Na verdade, Fernando confia apenas num dos seus herdeiros, o neto Vasco (Francisco Froes), que é bonzinho e não quer saber de nenhuma empresa para nada porque é o único esperto da família e prefere gastar a herança do avô em vida — nomeadamente a passear em veleiros. E é aqui que “Flor Sem Tempo” se transforma totalmente no “Succession” da tuga. É que, como sabemos, todas as novelas precisam de uma bonita história de amor, principalmente se juntar um menino rico e uma pobrezinha. E esta não foge à norma.
Catarina (Bárbara Branco) não só é pobrezinha como também é delinquente, como percebemos na primeira cena em que surge a sair da prisão. Os irmãos vão buscá-la à cadeia mas ficam sem gasóleo na carripana porque o seu pai Jorge (Albano Jerónimo) é um bebedolas e gasta tudo em pacotes de vinho de cozinha. Resultado: a situação da família está um caos, a casa está de pantanas e, como se não bastasse, a mãe desapareceu sem dar rasto. Mas não são só tragédias. Felizmente receberam uma ordem de despejo do senhorio e por isso tiveram mesmo de arrumar a casa. Há males que vêm por bem.
Decidida a encontrar a mãe, Leonor (Maria João Bastos), que desapareceu enquanto ela estava a cumprir pena, Catarina sugere ir à Quinta dos Torres, onde a progenitora trabalhava, no dia da festa de aniversário do senhor engenheiro. Enquanto a procura, dá de caras com Vasco, que a salva dos capangas do avô, que entretanto se aperceberam de que ela, apesar de estar em liberdade condicional, não se reabilitou na choldra e cometeu o crime de invasão de propriedade privada — que, como toda gente sabe, menos a Catarina, é punido com prisão até dois anos e multa até 50 dias.
Entretanto, na festa, os ricos continuam a beber champanhe, alheios às infrações de Catarina. Toda a família detém-se na expetativa de saber quem o senhor engenheiro irá anunciar como seu sucessor. Fernando, com uma postura e tom blasé — só lhe faltava a pêra para ficar igual ao Logan Roy —, inicia por fim o seu anúncio.
“Vitória, tens grande talento mas não é a ganhar dinheiro, é a gastá-lo.” Pumba, 1 a 0 para o Fernando, que não se fica por aí e basicamente vai destruir, de seguida, cada um dos seus herdeiros. “Mas então isso quer dizer que o pai ainda não decidiu?”, pergunta Vitória, com ar de espanto.

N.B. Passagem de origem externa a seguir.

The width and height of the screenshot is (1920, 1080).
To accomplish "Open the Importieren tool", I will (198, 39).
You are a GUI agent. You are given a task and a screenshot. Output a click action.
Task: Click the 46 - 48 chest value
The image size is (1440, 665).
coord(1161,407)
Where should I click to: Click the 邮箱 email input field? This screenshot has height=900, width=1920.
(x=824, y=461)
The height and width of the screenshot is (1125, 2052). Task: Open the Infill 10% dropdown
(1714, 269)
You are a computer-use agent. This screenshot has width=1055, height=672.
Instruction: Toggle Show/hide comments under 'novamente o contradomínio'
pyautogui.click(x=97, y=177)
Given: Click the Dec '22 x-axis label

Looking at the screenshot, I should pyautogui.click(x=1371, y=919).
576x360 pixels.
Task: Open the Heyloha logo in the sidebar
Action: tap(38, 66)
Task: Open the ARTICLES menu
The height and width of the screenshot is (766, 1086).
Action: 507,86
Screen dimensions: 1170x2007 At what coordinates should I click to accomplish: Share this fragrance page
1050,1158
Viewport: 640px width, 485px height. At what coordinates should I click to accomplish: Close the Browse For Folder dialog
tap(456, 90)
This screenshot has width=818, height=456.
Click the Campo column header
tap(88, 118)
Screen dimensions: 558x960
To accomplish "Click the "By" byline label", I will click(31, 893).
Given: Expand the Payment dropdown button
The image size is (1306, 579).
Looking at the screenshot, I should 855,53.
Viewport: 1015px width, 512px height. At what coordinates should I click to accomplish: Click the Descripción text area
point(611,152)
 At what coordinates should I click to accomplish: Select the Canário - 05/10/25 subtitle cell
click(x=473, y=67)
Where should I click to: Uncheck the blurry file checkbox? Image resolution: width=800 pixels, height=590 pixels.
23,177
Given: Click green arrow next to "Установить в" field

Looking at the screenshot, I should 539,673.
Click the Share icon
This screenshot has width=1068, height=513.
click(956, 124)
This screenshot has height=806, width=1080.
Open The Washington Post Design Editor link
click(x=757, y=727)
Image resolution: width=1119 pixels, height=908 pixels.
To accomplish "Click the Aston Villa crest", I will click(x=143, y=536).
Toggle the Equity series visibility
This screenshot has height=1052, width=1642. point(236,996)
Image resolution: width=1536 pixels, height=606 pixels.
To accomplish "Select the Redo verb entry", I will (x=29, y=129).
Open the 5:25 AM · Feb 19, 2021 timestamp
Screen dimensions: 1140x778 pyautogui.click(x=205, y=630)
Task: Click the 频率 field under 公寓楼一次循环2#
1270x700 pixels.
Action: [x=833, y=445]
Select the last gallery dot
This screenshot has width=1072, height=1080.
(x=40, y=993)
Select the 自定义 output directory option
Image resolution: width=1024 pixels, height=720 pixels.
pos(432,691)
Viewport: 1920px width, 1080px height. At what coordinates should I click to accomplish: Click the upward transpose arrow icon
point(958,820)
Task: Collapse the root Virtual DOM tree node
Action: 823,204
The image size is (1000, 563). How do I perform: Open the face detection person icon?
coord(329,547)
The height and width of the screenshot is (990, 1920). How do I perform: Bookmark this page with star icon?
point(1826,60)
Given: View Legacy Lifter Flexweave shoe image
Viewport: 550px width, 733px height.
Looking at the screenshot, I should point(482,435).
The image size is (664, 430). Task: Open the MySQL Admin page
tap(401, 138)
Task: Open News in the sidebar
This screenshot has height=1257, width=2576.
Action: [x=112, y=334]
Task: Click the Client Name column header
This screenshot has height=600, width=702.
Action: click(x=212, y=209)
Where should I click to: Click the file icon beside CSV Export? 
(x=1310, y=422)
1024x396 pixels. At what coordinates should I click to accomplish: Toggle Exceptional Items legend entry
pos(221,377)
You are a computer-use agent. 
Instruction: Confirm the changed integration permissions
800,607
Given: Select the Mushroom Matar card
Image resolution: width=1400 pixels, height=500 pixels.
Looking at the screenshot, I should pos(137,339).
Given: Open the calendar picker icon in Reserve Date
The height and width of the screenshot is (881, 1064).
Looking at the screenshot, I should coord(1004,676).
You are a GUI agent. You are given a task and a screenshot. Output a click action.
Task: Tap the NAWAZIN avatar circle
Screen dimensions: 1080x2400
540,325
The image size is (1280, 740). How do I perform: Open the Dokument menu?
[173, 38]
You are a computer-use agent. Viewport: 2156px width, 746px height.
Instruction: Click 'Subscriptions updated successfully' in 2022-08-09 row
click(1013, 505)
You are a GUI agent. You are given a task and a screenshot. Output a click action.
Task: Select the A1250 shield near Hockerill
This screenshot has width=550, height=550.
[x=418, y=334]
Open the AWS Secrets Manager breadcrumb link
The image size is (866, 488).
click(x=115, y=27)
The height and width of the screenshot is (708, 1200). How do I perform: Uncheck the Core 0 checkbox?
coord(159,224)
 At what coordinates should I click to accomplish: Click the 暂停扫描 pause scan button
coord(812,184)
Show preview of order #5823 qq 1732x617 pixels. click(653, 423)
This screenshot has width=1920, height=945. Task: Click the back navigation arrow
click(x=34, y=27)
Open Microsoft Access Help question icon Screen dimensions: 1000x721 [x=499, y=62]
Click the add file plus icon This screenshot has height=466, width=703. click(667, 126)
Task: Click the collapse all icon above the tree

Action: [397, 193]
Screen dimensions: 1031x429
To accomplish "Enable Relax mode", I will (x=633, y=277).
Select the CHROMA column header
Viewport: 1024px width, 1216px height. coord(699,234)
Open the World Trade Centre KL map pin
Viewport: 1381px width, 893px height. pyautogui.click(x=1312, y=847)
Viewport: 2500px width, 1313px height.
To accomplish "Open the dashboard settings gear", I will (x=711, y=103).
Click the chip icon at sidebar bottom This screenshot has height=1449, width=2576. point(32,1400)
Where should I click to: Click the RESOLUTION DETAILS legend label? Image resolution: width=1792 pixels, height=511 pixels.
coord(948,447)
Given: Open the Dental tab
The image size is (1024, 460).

Nisto, enquanto todos já estavam a fazer contas à vida, entra de mota pela festa adentro o neto Ricardo (Jorge Corrula), o estarola da família, que aparentemente aprendeu a conduzir na PlayStation e por isso despista-se e cai com a mota para dentro da piscina. Como o menino Ricardo já deve ter feito coisas bem piores, toda a gente acha normal e a festa continua, até porque amanhã vem o senhor da piscina e quem tira caruma de pinheiro também tira uma BMW R 1220 GS.
Para evitar ter de apertar o pescoço a alguém, Fernando aproveita a deixa para dizer a todos que se vai recolher para os seus aposentos. Mas é interrompido pelo neto Sebastião (Diogo Amaral), que questiona: “Mas, avô, ainda não disse quem é que vai ficar à frente da empresa…” Fernando responde com frieza: “Nenhum de vocês está preparado, por isso… eu vou continuar à frente da empresa.” Eh pá, que grande surpresa, por esta é que eu não estava mesmo à espera. Depois de ter assistido aos dois primeiros episódios já percebi porque é que a novela se chama “Flor Sem Tempo” — claramente alguém ficou sem tempo para escrever uma ideia original.